I am about to go through my third child birth, though first natural unmedicated and at a birth center. My first two were a long time ago in a hospital where I very comfortably wore a hospital gown aka tent! Now, I am in a new setting, new circumstances, I can bring whatever I want. There is a tub and I will be with some people that I know and some people that I don't. 1 of 3 midwives that I have met several times which I am comfortable with, birthing assistant that I have never met, my husband and a new friend who will be acting as a doula. So far I have packed two night shirt which are basically big t shirts at mid thigh, but I'm wondering is there something I would be more comfortable in while in the water? Something that isn't super revealing? This is not a religious modesty, just a personal preference. I can't see myself in just a bra


----------



## Lilsmommy1 (Jul 20, 2014)

*Modesty*

A sports bra or bathing suit top, tank top, even a t shirt over if you'd like......I had a birth similar to the one you are planning with one of my babies and wore a sports bra and later a tee. Hope this helps! Good luck


----------



## mmaschultenover (Jul 25, 2014)

I planned for being in the water as well but my baby had other plans! What I brought was a bandeau bra and soft shorts. You can wear bottoms in the water until it's time to push


----------



## lolo77 (Nov 12, 2013)

What about a cotton nursing bra? Then baby can go right to breast but you still have cover?


----------



## lalalovely (Nov 7, 2012)

Remember, whatever you wear in the tub may have to be changed if it gets wet. Now I am not trying to change your mind about anything, and you know yourself better than I do. I am a very modest person, just my personal preference, but when I was REALLY laboring, I did not care at all that I was topless. I had on one of those hospital gowns, and it kept falling down, exposing my breasts. I was completely ok with it and actually felt better without that fabric on me. I got really annoyed when the nurse kept pulling it up to cover me! Anyway, the point of that was, you may find, especially with getting in and out of a tub that you are more comfortable mostly naked ?


----------



## ocelotmom (Jul 29, 2003)

I found a bathing suit with a skirt to wear in the tub. It was actually a one-piece, but fortunately made in such a way that I could cut out the crotch without problems (and I have a bikini bottom that I can wear with it now, so it's still useful).
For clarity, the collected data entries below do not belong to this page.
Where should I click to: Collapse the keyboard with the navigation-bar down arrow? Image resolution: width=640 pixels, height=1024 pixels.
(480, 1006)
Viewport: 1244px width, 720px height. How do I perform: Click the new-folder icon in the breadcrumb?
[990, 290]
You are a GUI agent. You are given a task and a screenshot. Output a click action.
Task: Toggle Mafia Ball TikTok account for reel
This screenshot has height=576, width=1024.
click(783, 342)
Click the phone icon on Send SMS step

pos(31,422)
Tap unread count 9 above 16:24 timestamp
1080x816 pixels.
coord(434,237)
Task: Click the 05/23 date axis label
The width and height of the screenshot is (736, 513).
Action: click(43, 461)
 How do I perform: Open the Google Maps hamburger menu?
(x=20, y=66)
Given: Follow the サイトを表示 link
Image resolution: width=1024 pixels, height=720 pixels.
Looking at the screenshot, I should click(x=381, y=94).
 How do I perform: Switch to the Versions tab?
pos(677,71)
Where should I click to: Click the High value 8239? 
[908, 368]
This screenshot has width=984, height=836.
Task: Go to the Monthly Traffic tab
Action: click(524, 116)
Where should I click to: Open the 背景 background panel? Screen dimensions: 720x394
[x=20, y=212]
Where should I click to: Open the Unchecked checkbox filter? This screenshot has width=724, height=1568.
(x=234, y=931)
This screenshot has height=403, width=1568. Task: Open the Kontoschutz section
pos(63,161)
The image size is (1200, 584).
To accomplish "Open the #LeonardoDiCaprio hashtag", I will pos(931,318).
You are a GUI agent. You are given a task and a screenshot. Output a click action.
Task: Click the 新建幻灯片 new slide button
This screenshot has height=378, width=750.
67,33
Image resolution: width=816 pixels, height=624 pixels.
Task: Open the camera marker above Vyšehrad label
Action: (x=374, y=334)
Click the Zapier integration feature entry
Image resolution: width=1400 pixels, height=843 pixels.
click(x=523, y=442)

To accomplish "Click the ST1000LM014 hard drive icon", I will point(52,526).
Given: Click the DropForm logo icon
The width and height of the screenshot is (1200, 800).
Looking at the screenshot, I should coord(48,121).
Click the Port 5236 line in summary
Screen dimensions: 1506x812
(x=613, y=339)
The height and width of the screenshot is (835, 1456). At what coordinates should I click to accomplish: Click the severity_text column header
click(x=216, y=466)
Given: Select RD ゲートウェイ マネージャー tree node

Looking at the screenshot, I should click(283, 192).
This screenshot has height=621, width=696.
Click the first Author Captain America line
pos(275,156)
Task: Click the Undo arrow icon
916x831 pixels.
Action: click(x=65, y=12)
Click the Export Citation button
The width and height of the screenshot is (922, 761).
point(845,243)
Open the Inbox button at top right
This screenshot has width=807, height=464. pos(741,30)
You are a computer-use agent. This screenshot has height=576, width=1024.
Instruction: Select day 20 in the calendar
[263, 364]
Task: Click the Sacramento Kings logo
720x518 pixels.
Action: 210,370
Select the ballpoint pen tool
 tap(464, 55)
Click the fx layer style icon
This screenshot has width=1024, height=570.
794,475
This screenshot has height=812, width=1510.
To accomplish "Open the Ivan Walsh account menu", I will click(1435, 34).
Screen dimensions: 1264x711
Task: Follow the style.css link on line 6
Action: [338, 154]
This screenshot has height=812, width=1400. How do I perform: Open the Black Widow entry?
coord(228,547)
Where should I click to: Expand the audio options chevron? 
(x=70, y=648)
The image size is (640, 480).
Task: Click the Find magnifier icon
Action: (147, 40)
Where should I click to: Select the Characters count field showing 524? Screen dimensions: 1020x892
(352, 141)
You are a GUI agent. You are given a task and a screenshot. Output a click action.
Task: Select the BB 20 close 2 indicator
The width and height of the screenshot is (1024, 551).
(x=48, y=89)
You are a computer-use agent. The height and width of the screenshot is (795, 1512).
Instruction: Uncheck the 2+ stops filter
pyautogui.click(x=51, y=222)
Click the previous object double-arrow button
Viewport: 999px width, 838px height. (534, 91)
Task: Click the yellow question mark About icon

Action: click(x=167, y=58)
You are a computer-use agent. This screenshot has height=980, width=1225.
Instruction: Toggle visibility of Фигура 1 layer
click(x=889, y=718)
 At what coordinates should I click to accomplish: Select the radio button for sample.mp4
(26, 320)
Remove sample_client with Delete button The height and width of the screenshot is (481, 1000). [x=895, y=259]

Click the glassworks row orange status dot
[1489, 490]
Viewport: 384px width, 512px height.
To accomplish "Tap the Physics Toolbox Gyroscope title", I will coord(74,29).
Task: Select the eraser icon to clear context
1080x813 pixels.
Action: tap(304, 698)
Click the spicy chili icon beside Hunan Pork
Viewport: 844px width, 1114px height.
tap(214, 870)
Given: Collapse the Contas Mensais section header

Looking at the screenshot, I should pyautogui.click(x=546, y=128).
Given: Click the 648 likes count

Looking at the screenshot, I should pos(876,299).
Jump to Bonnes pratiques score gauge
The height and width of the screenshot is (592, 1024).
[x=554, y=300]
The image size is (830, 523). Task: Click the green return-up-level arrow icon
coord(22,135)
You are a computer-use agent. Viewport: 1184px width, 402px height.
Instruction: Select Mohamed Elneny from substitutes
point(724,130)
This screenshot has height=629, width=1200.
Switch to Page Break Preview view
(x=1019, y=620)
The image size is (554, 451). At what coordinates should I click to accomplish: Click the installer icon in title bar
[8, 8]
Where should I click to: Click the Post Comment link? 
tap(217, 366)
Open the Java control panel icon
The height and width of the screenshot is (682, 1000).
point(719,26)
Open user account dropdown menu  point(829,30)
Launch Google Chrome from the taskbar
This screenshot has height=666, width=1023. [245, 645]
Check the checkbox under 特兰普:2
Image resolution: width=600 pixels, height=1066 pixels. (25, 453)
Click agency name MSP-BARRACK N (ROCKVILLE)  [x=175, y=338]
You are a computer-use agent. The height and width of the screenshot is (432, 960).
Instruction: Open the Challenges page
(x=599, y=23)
It's a very short skirt, but more modest than just a top, and more comfortable than a big t-shirt. I was happy with it.

You can also get standalone swim skirts, which might also be a little longer.


----------



## MyFillingQuiver (Sep 7, 2009)

I usually wear a sports nursing bra under a cute tent type dress..because I know the dress will come off when the big labor begins. I then have a birth skirt underneath. 

It's a lot less modest than I like to be..but since I usually take things off a lot in labor, it leaves me as covered as I can be.


----------